While not statistically significant, there appears to be a treatment-related reduction in maternal body weight for Days 12, 15, 18 and 21 at 20 mg/kg bw/day. Body weight gains also appeared to be decreased for Days 9 to 12, 12 to 15 and 6-15 at 20 mg/kg bw/day, and body weight gains appear reduced for the entire gestational period, Day 0-21. There were no apparent changes in body weight or weight gain at 10.0 and 1.0 mg/kg bw/day. Apparent reductions in food consumption at 20 mg/kg bw/day for Days 9 to 12, 12 to 15 and 6 to 15 correlate well with reductions in body weight and severity of clinical signs during the treatment period. Food consumption at 10.0 and 1.0 mg/kg bw/day was equivalent across groups during and subsequent to the treatment period.

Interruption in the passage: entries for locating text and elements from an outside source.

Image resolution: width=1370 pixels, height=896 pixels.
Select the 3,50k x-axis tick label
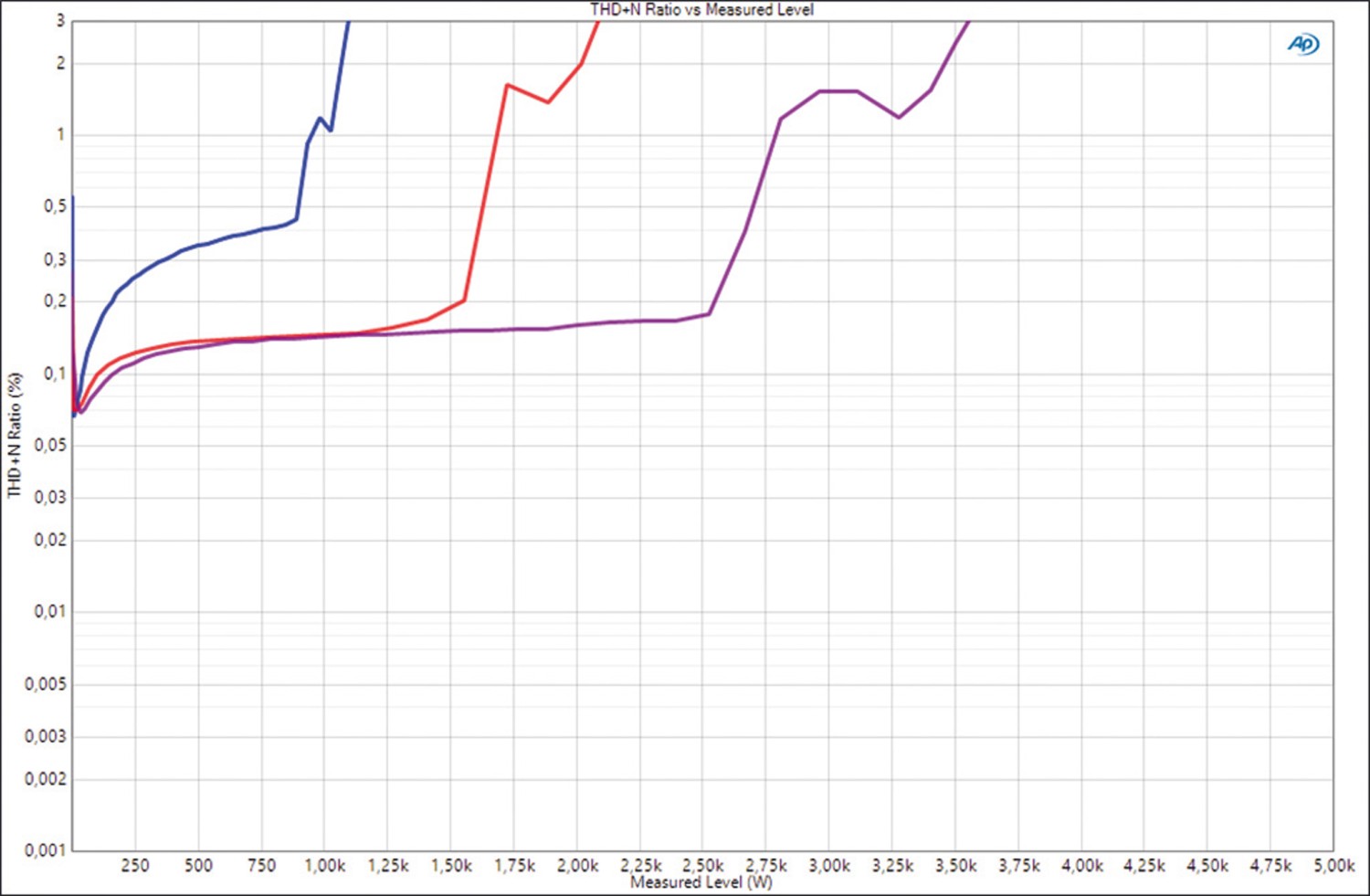[x=955, y=865]
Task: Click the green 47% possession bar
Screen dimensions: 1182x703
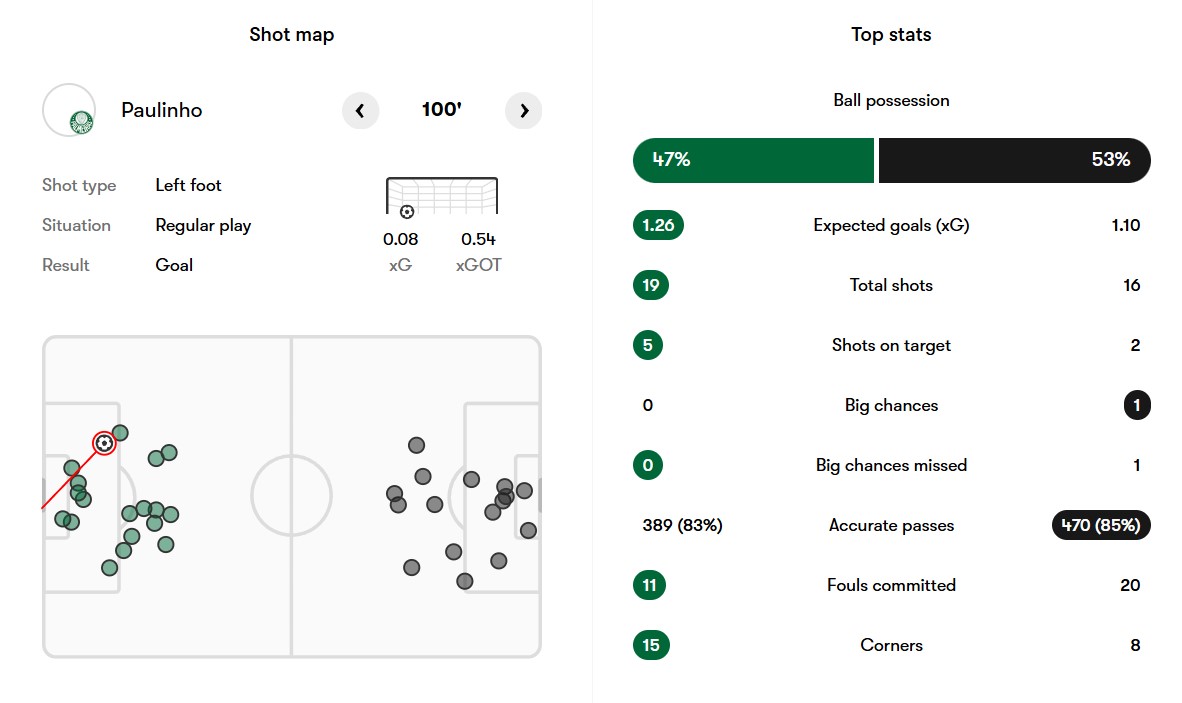Action: point(753,160)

Necropsy observations in dams sacrificed on gd 21 were recorded. Treatment-related findings included ulceration of the stomach and gas-filled intestines at 20.0 mg/kg bw/day.
Slight treatment-related reductions on maternal terminal body weight corrected weight change were observed at 20.0 mg/kg bw/day. Gravid uterine weight and liver weight were unaffected by treatment.
Gestational parameters including the number of corpora lutea, total implants, viable and nonviable implants, pre- and post implantation loss and sex ratio (% male fetuses) per litter were equivalent among groups. Fetal body weight per litter was unaffected by test substance treatment.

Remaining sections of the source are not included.